OK. As long as I solved it in C# I can give some hints.

• when prunning “blocket states” be carefull to do not prune state where box is blocked BUT it is already stays in correct place
• as long as state is immutable it worth to calculate its hash once and do not call GetHashCode() anymore
• do path finding only when pick gamestate from queue (not before placing in) because the majority of states in queue you will not visit so it is no point to calculate distances in advance
• check duplications before add next state to queue -it should only contain unique states
Thats it
P.S. You dont need all this brainf*ck with bit masks, flat arrays e.t.c. Time limits extended significantly so just make algorithm without mistakes and bugs and thats it

@Djoums Does your solution do any kind of pathfinding to the boxes, or player position normalization? Mine simply takes the player position and generates the 4 possible new positions, then prunes invalid or visited states.

Also, even with pre-computed static deadlocks, and basic dynamic deadlock detection, my node count is still far too high (~60k on Scoria 3-2 now) and i’m not sure how to prune duplicate push states, given the way I generate new states.

@pardouin Thank you for the bitboard suggestion. It sped up my code considerably.

My algorithm works on the boxes and ignores the character (well mostly, I ignore moves that would require an unreachable position).
Then when I have a solution (a sequence of box moves), I reconstruct the character path to make it happen.
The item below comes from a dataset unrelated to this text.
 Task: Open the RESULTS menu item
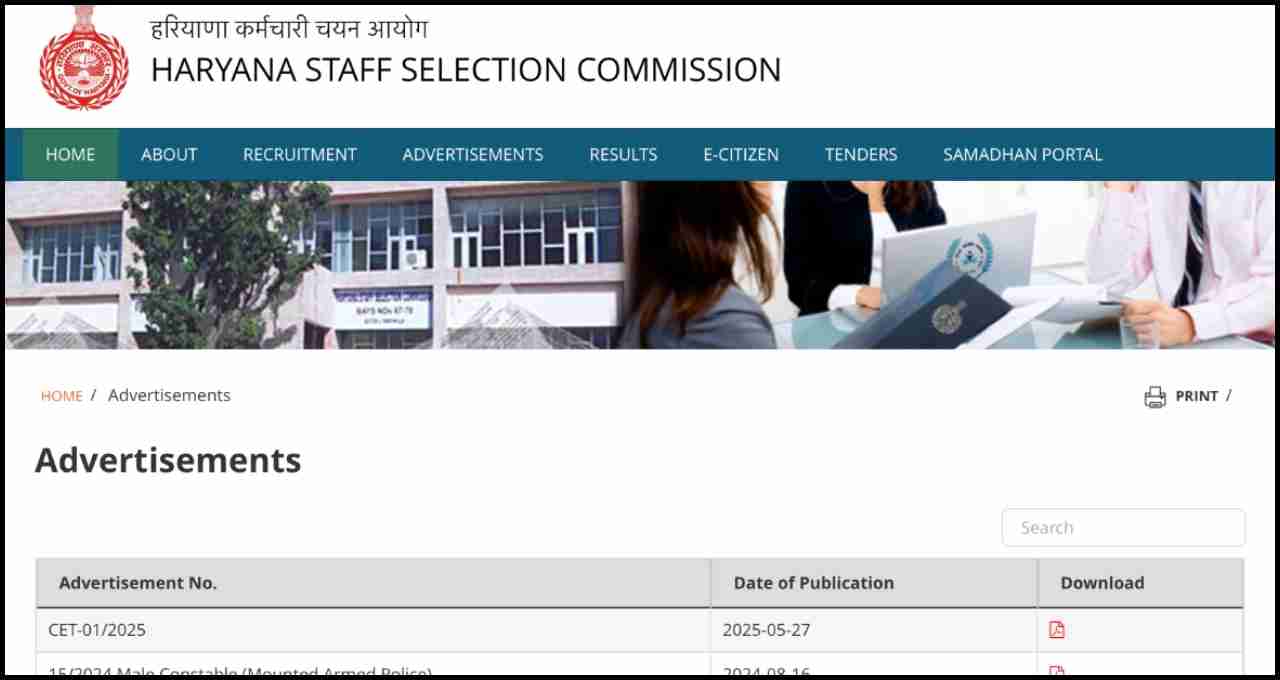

My node count for the last testcase is 263811 (as I said, my pruning is very lazy).

And still I have way enough time to explore those nodes, my overall time for the whole search is 0.627 sec.
Maybe you use unefficient operations at crucial moments, like queue.pop(0) or queue.insert(0, node) or some slicing stuff, I don’t know ^^
Just keep it simple, append nodes in your “next exploration” list and that’s it.